The PIF is one of the largest sovereign wealth funds in the world, with assets estimated at over $620 billion. It is a key financial institution in Saudi Arabia, and it is responsible for managing a large portion of the country's financial resources.

The PIF has made a number of high-profile investments in recent years, including a $3.5 billion stake in Uber, $522 million in Meta, $495 million in Disney, $487 million in Bank of America, $713 million in Boeing and $522 million in Citigroup.

The fund has also made a number of bets on gaming, at various times taking minority ownership in Electronic Arts, Take-Two Interactive, Activision Blizzard, Capcom, Nexon and Nintendo.

It doesn't end there.

There have been a range of high profile investments in sports as well. In 2021 the fund purchased English Premier League club Newcastle United for $370 million and also launched LIV Golf, a high profile, big money competitor to the PGA Tour.

These investments were made in order to help the PIF diversify its portfolio and generate returns for the benefit of the Saudi government and its citizens.

The PIF has also played a key role in the Saudi government's efforts to diversify the country's economy away from oil. For example, it has invested in a number of infrastructure projects, like the construction of a new international airport in Riyadh and the development of a new city called NEOM - the crazy, 100 mile long, mirror-finished, futuristic ‘line' in the desert.

These projects are intended to create jobs and stimulate economic growth in non-oil sectors, and they are part of the Saudi government's Vision 2030 plan to transform the country into a more diversified and modern economy.

The PIF is hugely important for Saudi Arabia, and it is expected to play a key role in the country's economic development in the future. It's responsible for managing a significant portion of the country's financial resources, and it is working to make strategic investments that will contribute to the economic growth and diversification of the country.

Why are oil states moving away from oil?

It's not just the move to EV's which is driving this diversification.

At the end of the day, oil is a finite resource, which means that it will eventually run out. The oil reserves in these countries are not infinite, and at some point in the future, they'll be gone.

That might be a long way off, but nonetheless it will happen.

This is a concern for the governments of these countries because oil has traditionally been the main source of income and economic activity in the region. If they don't diversify their economies and find other sources of income, they'll be in big trouble when oil or its demand begins to run out.

Another reason for diversification is that the demand for oil can fluctuate significantly, and this can have a big impact on their economies. For example, if there is a recession or a drop in global oil prices, the economies of these countries may suffer. This is because the demand for oil decreases during these times, and as a result, the revenues that these countries generate from oil exports may decrease as well. By diversifying their economies, these countries can be less reliant on a single resource and be less vulnerable to these fluctuations.

The oil states also recognize that there are increasing concerns about the environmental impacts of fossil fuels and the need to transition to more sustainable sources of energy.

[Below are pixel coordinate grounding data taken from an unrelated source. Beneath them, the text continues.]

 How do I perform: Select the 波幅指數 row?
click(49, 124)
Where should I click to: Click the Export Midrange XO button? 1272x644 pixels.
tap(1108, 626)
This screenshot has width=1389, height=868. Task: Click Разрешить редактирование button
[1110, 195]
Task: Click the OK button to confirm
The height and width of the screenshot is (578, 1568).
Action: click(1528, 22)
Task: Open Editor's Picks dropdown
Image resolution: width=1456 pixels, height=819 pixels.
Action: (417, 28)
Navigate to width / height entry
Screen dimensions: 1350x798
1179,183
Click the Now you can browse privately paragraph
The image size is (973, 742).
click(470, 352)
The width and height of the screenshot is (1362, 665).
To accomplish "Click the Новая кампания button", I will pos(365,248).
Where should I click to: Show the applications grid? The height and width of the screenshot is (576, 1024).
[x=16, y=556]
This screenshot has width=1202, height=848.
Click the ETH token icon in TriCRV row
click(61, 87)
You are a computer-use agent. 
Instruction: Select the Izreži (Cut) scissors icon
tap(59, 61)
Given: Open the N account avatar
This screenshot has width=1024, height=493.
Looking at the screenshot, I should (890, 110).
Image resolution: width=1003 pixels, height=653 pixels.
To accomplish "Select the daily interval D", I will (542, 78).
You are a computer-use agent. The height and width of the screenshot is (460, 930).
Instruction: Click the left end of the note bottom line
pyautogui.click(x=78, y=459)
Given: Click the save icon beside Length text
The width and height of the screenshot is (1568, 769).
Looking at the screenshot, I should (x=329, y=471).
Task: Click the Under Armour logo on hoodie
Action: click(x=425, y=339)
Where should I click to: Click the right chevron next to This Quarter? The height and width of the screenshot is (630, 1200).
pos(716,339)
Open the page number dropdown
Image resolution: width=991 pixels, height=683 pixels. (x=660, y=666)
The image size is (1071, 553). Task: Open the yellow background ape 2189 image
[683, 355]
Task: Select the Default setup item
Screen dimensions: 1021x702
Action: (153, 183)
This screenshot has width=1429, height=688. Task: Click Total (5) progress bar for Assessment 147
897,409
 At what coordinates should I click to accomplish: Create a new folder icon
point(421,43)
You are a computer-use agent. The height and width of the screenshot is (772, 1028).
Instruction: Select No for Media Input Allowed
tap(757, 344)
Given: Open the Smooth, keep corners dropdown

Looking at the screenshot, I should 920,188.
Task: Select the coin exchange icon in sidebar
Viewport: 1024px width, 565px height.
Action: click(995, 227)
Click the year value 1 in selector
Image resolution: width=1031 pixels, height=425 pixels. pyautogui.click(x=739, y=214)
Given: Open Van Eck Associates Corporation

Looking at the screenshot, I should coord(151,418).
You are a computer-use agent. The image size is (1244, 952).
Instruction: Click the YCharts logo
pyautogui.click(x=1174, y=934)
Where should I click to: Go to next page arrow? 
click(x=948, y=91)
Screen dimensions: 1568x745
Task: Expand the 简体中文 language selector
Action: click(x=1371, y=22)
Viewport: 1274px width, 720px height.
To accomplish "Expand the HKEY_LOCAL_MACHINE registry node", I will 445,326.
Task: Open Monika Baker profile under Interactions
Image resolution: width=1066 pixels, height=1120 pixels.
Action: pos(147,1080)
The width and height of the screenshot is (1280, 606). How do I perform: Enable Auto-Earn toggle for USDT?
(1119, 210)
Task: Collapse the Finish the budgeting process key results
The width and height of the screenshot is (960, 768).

Diversifying their economies can help them achieve this goal by promoting more diverse and sustainable sources of economic activity, such as renewable energy, tourism, and technology.

Overall, diversifying their economies away from oil is seen as a way for the Middle Eastern oil states to ensure their long-term economic stability and sustainability. By having a more diverse and resilient economy, they can better weather economic downturns and other challenges, and continue to thrive in the future.

How can investors benefit?

There's no denying that moving towards a more sustainable future makes sense. Not just from an environmental standpoint, but from an investment one as well. There is a huge push for new technologies and strategies to make our economy cleaner, and this creates a big opportunity for companies.